Boyd,
I have had CAD drawings, mechanical engineering work, general research, and business logos done through elance and odesk. My experiences have been positive. A couple thoughts:
1. A Good Write Up - Some of the $ savings will be traded for your time. You will need to spend time thinking through, and then very clearly writing, what it is you want. Some people on elance and odesk communicate via phone and skype but otherwise it will be email. Can someone unfamiliar with your project, do exactly what you want with your written description? Sending your write-up to a friend or colleague who doesn't know about your project might be a way to start.
2. Trial Run - It depends on the work you need done, but I have friends who use elance and odesk daily and before they move with a big project, they have people bid on and complete a small, sometimes fake/useless project. It is 'real' work for the people bidding, and they get paid for the work, it just doesn't really matter to my friends. This lets them see people's work ethic and style on something cheap that doesn't matter before they say go on the bigger project.

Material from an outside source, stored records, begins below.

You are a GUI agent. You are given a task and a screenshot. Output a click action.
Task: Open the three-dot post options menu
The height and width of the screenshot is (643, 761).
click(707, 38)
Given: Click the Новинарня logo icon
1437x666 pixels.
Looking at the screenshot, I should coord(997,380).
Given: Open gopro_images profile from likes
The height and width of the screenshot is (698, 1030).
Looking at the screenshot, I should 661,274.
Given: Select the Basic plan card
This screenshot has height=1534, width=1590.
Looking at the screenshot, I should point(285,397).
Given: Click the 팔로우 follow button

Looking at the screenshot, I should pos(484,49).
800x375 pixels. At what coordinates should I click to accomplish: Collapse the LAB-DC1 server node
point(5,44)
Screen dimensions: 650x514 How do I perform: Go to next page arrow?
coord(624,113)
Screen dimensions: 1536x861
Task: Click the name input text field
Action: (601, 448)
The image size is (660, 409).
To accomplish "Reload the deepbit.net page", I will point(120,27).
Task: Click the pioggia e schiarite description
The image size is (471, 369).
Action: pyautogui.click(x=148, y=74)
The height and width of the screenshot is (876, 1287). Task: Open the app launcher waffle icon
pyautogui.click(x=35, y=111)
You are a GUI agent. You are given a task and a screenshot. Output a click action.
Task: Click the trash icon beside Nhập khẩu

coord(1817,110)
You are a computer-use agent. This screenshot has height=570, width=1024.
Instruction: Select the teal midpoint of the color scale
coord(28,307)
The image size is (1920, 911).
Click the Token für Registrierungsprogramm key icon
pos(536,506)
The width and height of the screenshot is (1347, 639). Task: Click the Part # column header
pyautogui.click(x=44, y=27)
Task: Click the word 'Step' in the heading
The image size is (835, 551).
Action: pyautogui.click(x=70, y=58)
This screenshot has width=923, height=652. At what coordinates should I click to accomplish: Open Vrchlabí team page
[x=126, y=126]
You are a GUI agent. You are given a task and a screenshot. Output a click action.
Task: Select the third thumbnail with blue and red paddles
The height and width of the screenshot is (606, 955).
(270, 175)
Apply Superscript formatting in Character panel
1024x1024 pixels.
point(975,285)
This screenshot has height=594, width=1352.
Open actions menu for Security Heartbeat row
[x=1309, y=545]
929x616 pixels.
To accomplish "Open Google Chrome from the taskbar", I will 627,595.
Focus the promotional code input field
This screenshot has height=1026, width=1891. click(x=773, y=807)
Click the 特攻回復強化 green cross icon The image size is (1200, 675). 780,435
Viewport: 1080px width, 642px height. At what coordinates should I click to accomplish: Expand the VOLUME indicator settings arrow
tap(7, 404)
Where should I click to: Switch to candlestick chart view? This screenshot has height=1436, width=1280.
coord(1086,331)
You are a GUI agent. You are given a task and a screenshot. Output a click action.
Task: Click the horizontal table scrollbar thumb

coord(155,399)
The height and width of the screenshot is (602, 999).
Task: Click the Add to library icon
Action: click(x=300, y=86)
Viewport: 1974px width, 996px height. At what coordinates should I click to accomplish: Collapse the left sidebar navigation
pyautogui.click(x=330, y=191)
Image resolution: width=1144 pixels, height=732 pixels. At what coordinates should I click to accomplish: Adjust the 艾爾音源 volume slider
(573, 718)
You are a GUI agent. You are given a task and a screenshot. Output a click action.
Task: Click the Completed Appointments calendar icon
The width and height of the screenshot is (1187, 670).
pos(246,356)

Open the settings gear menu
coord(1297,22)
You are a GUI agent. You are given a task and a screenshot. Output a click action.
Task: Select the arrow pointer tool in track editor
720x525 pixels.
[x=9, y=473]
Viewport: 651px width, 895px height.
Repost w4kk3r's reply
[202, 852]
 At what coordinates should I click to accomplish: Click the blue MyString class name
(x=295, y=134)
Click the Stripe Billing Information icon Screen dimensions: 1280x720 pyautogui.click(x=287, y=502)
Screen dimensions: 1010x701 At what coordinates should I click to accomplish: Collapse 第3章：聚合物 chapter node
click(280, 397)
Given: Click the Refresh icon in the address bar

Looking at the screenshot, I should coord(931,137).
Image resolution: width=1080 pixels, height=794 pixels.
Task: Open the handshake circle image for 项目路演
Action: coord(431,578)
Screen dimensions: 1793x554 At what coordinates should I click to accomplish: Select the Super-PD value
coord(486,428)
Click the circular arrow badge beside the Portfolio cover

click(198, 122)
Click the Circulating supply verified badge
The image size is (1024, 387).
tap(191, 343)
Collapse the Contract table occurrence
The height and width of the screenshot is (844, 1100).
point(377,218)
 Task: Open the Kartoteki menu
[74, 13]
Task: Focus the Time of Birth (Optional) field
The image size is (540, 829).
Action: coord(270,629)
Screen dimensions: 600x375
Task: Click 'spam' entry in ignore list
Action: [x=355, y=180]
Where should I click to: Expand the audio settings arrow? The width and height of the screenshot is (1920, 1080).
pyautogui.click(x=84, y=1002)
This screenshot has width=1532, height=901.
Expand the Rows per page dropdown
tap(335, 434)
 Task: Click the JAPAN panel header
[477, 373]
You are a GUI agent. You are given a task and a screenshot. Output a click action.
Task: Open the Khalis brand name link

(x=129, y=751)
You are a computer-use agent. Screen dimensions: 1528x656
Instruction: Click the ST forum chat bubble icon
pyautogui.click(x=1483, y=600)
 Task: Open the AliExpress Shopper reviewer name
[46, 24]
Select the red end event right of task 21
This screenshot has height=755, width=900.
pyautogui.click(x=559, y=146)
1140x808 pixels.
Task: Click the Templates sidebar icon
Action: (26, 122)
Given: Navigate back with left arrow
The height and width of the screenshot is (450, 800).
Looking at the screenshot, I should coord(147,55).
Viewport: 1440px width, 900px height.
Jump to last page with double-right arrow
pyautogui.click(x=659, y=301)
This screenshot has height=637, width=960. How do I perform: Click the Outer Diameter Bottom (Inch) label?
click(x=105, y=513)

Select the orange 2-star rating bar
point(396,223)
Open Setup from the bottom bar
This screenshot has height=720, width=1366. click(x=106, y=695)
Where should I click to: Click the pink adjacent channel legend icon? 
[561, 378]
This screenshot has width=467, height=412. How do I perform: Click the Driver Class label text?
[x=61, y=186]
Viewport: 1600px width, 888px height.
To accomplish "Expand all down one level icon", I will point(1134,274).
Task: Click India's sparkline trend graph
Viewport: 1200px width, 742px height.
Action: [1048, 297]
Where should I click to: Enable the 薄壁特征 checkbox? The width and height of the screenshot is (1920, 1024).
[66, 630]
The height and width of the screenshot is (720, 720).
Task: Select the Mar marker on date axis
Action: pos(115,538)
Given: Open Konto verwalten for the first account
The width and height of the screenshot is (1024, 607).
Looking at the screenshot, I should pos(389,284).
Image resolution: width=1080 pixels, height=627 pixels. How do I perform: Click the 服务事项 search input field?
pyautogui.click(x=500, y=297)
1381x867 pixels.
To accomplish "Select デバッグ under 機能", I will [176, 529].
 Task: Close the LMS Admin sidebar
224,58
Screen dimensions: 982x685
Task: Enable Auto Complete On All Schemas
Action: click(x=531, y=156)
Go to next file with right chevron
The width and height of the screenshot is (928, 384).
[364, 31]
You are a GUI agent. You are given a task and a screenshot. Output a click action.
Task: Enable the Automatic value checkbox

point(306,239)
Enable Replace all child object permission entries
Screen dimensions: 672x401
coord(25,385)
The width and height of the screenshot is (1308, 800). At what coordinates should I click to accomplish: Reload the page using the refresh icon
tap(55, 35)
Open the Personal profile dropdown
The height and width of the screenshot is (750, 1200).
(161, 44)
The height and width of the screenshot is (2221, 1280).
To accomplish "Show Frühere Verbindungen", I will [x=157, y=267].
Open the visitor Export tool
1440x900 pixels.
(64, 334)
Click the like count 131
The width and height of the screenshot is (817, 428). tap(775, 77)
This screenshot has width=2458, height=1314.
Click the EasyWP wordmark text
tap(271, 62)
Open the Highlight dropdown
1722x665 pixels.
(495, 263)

3. Building Codes - My work requests didn't have to meet any regulations, but yours will. You will need to ensure those parameters are being met. This might mean U.S. only vendors. You can specify that fact, but it does limit who responds and raises that rates.
For me, my experiences have been totally positive and also, not to get sappy, really heartwarming. I think it is so cool that people around the world are hard-working, honest, creative, and want to bid on projects.